Assignment ▸ Find every line below with the string "computer" and pick it out.
*** Block opens ***
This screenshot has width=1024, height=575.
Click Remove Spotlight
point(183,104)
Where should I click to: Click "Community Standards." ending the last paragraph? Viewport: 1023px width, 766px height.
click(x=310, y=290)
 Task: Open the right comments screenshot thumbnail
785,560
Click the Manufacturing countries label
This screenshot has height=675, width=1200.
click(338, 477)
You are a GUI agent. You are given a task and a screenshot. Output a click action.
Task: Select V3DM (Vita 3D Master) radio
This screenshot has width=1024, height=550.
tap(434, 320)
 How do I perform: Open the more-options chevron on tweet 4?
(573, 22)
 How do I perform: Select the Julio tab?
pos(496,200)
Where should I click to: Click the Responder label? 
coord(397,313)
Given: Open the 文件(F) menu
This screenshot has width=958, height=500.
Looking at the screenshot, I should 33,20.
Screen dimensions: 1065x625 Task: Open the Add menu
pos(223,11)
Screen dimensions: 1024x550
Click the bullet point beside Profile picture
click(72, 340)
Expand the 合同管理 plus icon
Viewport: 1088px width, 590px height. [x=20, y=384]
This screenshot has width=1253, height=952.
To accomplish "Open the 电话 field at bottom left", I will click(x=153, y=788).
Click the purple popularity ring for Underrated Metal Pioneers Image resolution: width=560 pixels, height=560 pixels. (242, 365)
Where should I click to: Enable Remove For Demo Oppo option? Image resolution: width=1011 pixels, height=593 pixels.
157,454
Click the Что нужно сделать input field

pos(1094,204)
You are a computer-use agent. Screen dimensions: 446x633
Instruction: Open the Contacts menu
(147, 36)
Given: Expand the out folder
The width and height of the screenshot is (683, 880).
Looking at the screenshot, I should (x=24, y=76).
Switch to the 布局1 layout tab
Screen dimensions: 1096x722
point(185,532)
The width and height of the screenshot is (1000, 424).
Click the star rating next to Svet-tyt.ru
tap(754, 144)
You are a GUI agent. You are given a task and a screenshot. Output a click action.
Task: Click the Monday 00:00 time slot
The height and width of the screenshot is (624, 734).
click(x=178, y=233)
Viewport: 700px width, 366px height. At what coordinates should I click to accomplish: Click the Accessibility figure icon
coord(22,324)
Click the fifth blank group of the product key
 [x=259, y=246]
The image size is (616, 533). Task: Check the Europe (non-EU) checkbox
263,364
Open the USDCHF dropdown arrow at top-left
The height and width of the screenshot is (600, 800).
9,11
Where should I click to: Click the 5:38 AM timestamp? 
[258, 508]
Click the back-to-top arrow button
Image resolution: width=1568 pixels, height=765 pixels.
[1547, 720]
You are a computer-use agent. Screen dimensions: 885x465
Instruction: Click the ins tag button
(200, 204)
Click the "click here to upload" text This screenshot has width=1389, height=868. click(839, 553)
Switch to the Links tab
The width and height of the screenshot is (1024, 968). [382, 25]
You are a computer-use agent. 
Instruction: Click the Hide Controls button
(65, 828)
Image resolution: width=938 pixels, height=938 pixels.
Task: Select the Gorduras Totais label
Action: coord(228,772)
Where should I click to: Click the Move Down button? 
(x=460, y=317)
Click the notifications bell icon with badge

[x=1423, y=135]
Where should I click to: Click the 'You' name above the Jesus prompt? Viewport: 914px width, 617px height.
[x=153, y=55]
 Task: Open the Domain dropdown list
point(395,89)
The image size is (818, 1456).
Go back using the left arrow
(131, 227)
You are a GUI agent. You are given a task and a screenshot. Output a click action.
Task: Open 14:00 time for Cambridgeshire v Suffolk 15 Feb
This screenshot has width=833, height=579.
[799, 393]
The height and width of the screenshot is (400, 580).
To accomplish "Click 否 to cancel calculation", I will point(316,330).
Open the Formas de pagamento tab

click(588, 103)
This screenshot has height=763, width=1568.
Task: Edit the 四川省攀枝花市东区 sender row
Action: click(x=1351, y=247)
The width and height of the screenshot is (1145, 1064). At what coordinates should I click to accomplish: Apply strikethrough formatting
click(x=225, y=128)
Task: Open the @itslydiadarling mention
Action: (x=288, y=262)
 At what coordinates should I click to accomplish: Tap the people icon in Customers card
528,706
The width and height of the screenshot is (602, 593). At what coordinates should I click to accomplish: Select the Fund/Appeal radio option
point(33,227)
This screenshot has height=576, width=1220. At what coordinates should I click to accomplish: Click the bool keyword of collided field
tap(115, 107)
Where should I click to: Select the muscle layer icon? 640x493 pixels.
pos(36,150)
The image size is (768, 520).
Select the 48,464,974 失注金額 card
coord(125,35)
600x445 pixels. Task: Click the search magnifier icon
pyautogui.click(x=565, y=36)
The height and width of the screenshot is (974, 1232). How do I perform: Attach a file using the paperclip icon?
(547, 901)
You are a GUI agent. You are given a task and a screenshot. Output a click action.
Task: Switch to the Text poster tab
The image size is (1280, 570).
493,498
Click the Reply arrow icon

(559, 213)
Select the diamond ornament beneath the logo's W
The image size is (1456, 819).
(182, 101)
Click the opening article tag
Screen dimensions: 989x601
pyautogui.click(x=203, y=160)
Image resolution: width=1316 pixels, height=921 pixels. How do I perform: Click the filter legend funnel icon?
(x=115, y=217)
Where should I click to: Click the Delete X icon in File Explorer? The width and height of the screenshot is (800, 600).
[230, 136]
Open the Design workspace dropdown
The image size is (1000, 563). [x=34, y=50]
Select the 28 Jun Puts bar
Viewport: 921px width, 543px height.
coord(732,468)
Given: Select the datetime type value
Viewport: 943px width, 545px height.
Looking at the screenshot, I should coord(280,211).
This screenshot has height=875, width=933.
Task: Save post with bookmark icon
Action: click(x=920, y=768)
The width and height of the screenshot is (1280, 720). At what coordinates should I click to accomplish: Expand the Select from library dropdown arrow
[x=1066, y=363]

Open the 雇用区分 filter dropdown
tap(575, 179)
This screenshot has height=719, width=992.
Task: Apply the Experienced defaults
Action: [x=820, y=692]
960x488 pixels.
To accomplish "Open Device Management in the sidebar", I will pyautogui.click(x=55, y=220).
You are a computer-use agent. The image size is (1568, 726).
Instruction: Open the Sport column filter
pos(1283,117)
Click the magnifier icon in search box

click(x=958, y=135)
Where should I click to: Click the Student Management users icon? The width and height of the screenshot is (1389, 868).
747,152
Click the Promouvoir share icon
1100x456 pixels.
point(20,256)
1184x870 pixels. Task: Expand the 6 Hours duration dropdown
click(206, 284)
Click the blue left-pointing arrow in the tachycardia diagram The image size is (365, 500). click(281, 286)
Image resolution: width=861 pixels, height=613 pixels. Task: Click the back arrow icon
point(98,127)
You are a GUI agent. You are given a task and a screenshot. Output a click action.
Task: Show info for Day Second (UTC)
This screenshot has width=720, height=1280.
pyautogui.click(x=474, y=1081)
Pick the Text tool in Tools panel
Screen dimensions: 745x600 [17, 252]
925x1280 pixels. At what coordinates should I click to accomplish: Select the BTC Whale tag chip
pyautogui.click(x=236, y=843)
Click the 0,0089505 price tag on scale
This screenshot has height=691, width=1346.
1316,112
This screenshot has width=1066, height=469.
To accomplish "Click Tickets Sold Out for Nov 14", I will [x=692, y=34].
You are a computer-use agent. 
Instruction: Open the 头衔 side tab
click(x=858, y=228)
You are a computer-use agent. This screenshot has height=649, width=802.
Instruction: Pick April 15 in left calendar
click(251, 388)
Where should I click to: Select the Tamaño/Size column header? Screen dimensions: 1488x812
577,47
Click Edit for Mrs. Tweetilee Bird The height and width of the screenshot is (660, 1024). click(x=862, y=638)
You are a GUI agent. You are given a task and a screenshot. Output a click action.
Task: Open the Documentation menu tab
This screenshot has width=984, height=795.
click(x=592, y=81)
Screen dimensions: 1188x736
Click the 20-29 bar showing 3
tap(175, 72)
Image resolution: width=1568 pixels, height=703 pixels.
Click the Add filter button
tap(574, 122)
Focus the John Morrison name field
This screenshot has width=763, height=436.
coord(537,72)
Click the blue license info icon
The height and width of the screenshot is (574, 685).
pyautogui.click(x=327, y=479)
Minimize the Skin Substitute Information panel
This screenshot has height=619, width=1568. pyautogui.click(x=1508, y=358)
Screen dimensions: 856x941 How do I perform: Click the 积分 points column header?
*** Block closes ***
Finished exercise ▸
You are a computer-use agent. Screen dimensions: 446x633
You are a computer-use agent. Screen dimensions: 885x465
You are a computer-use agent. 
You are a computer-use agent. The image size is (1568, 726).
You are a computer-use agent. 
You are a computer-use agent. This screenshot has height=649, width=802.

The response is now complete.